As the coronavirus pandemic swept across the country over the last month, the Coastside resident felt compelled to recognize and honor those on the frontline of a different type of battle.
Along with friend Cathy Davis, Bo created the movement called Waves of Gratitude. Using the hashtag #WaveofGratitude2020, participants are encouraged to demonstrate support for frontline workers, such as employees of essential businesses like grocery stores and health care professionals.
The blue ribbons and posters are meant to be symbolic of the scrubs worn by doctors, Bo said. She and Davis thought extensively about how to make this notion accessible to anybody. Factoring in cost and social distancing was key.
“I wanted something simple, easy and inexpensive,” Bo explained. “But it would get the point across and catch on.”
The pair ran the idea by Mayor Adam Eisen and city Communications Director Jessica Blair and got the go-ahead to decorate Half Moon Bay with dozens of blue ribbons tied to trees. They printed posters and acquired ribbons in bulk. Davis then created a Facebook page, where people could share their tributes.
Bo’s photos and hashtag were featured on NBC Bay Area news a few weeks ago. As the movement has caught on, more local businesses are getting involved, putting up posters and ribbons. Bo also got permission to paint the horse which stands at the entrance of Lemos Farm. The horse is typically painted in accordance with the theme of a holiday or season. Now, it wears a mask.

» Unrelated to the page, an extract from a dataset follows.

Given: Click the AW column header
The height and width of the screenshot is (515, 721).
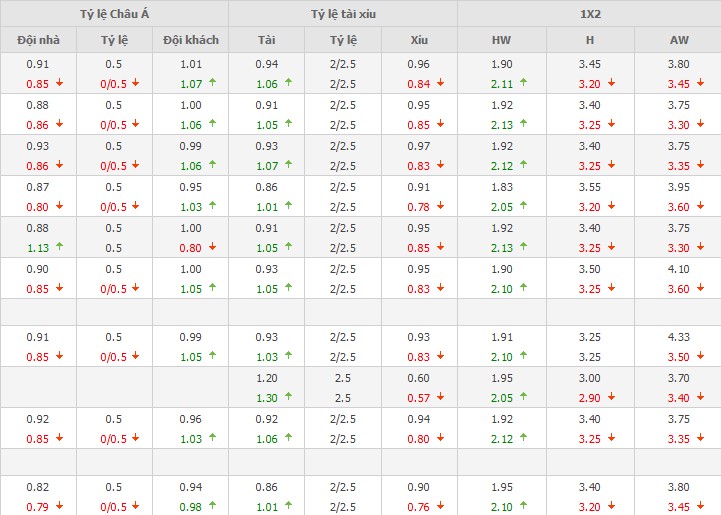Looking at the screenshot, I should pos(679,40).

The city of Half Moon Bay also launched its own social campaign, “Waves of Strength,” which has its own subsequent hashtag. Its goal is similar to that of Bo and Davis, to spread in-person and online messages and examples of strength and positivity in light of the coronavirus pandemic. The city has made posters and stickers, which were distributed to downtown businesses.
“The thought process was that it’s a way to keep the community connected while not seeing or interacting with each other,” Blair said.

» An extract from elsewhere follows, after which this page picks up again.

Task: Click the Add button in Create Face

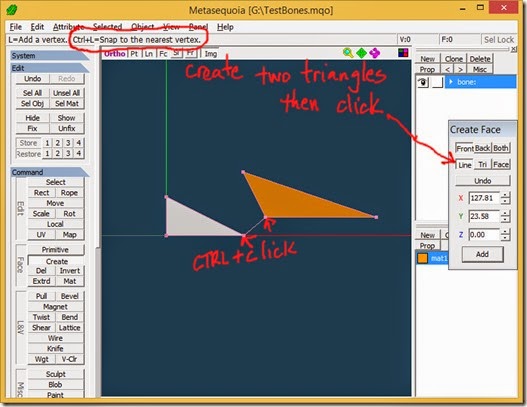Action: 482,254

Part of that includes a youth art contest. Participants under 18 years old can submit work based on the prompt, “What does strength look like to you?” The content can be digital or hand-drawn but must be emailed to Colleen Lettire at firstname.lastname@example.org by Friday. Winners will be selected in four categories: ages 5 and under, ages 6-10, 11-14, and 15-18.
Depending on their respective ages, each winner will be featured on the city’s social media, meet with Mayor Eisen and tour City Hall once it’s reopened.